**Extracted entries**

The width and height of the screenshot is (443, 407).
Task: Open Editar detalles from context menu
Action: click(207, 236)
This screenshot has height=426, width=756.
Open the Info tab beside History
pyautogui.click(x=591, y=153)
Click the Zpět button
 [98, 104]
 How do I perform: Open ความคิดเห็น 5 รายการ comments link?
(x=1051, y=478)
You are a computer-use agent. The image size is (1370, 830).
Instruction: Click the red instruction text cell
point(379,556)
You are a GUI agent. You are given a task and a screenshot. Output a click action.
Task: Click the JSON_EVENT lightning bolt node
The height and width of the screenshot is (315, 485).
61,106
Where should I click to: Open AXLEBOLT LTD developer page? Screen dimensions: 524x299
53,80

---

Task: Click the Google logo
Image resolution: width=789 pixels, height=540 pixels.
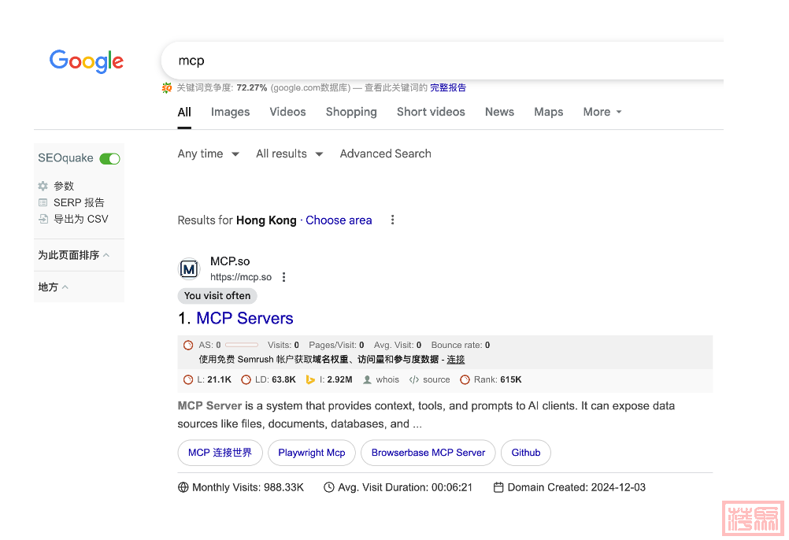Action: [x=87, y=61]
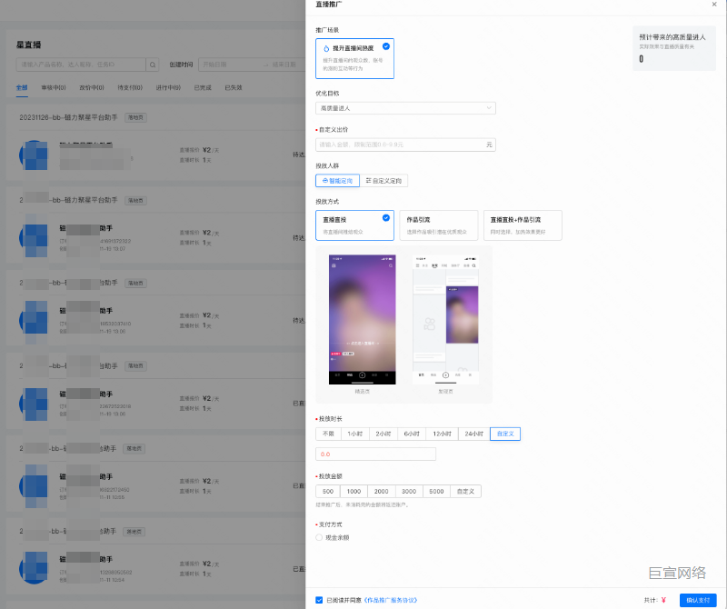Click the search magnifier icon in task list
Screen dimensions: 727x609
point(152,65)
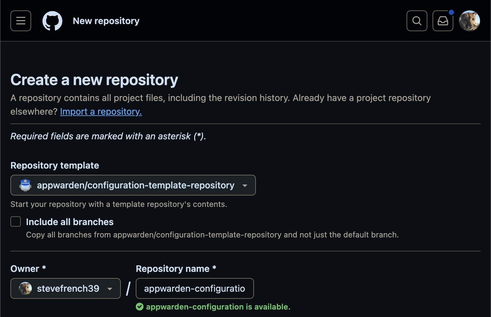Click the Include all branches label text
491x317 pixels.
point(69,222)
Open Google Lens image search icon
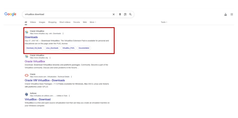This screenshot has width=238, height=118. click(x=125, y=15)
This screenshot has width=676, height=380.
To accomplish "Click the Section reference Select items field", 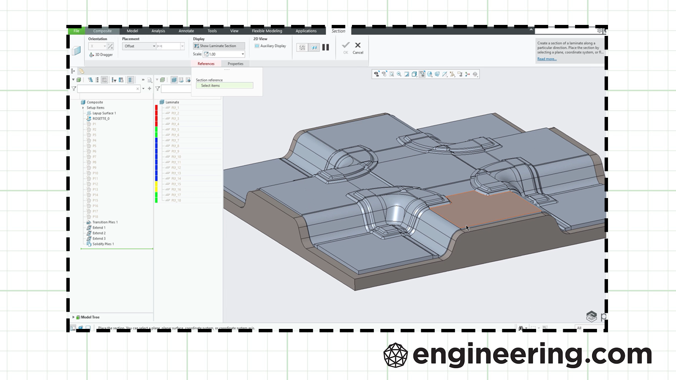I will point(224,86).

---

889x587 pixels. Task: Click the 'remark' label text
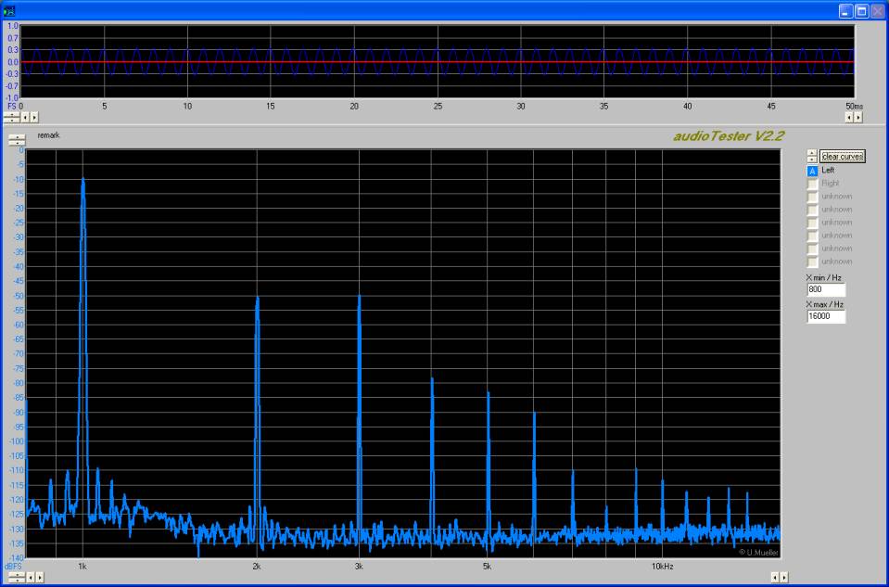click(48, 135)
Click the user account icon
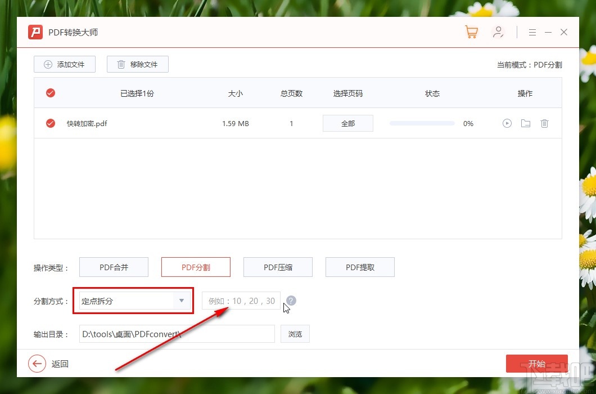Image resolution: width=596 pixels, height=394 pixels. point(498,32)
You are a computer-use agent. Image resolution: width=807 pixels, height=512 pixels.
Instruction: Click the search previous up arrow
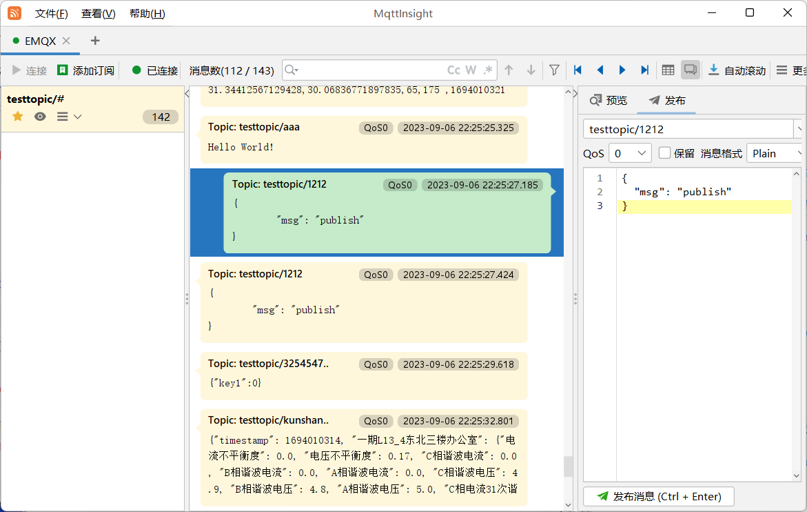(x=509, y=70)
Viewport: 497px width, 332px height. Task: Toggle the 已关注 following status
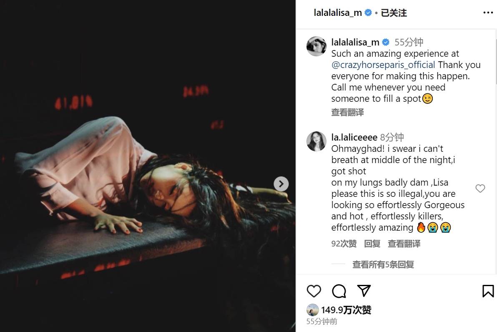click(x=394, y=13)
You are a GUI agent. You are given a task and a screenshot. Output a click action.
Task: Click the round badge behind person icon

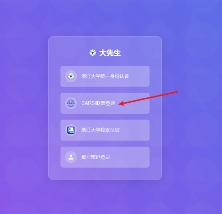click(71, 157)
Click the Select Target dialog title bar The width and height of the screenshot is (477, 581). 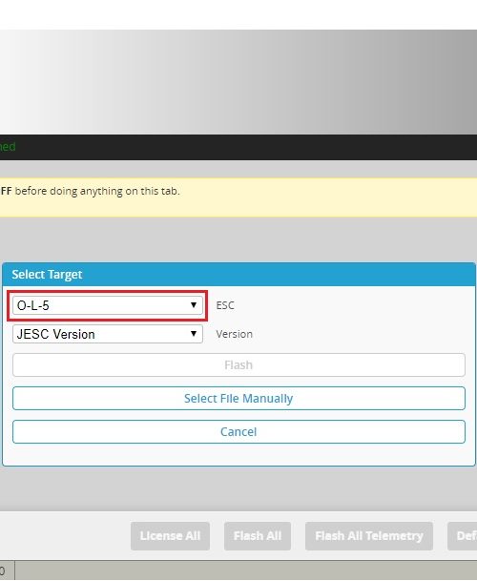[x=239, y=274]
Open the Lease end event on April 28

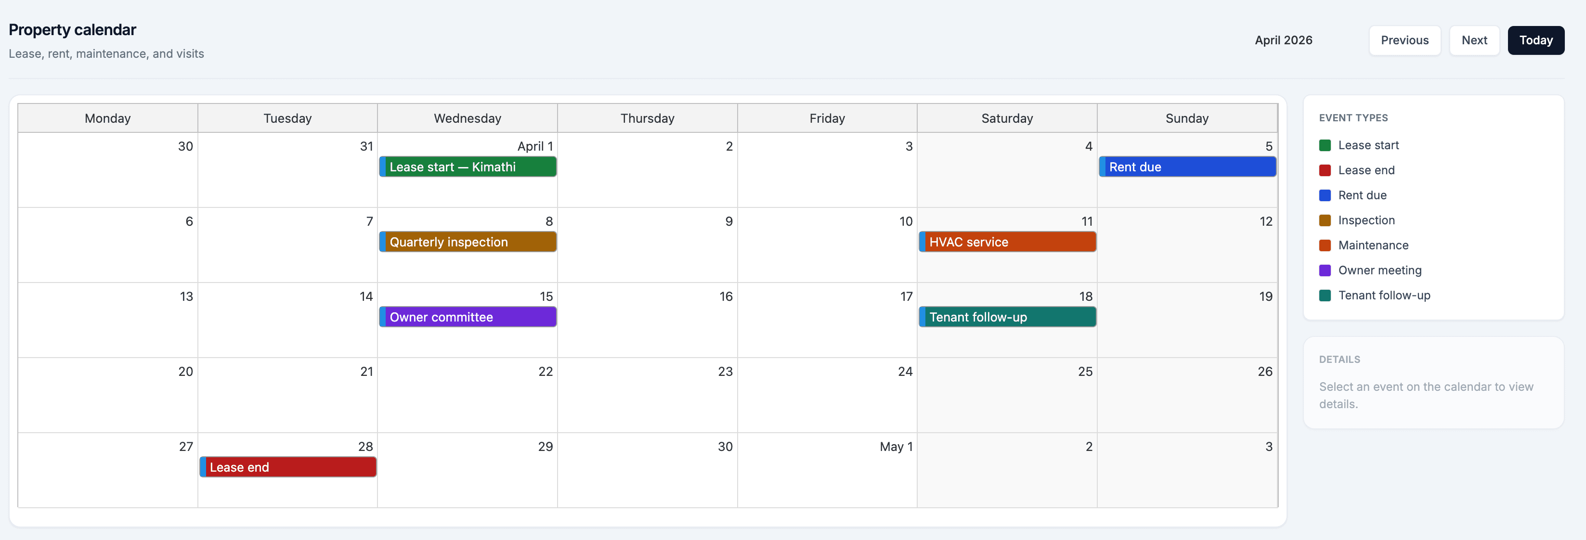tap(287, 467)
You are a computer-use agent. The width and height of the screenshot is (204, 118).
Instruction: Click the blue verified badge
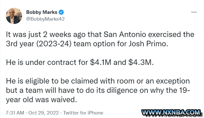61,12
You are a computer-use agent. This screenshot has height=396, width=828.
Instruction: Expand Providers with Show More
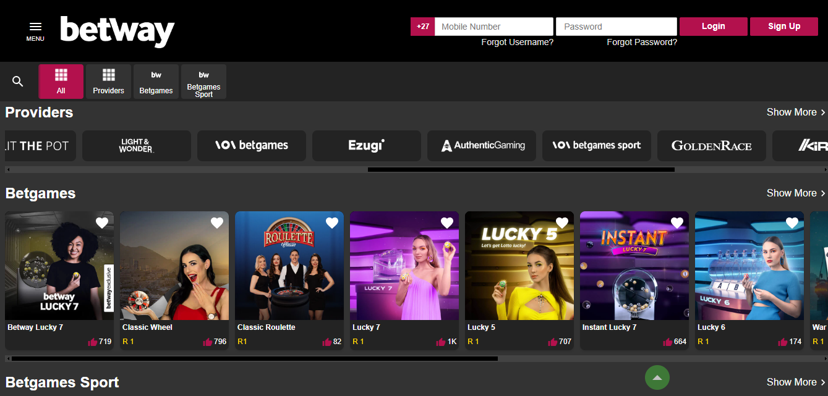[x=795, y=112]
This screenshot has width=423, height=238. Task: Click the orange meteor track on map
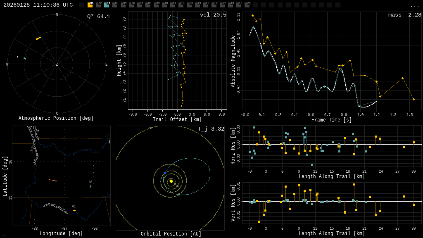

**Assignment**
Within the listing above, write out the stretch from the line with "You are a computer-use agent. This" through the line with "This screenshot has width=423, height=238." exactly. Any pictures are to be left out.

**Solution below**
You are a computer-use agent. This screenshot has height=396, width=828.
Instruction: Expand Providers with Show More
[x=795, y=112]
This screenshot has width=423, height=238. Task: Click the orange meteor track on map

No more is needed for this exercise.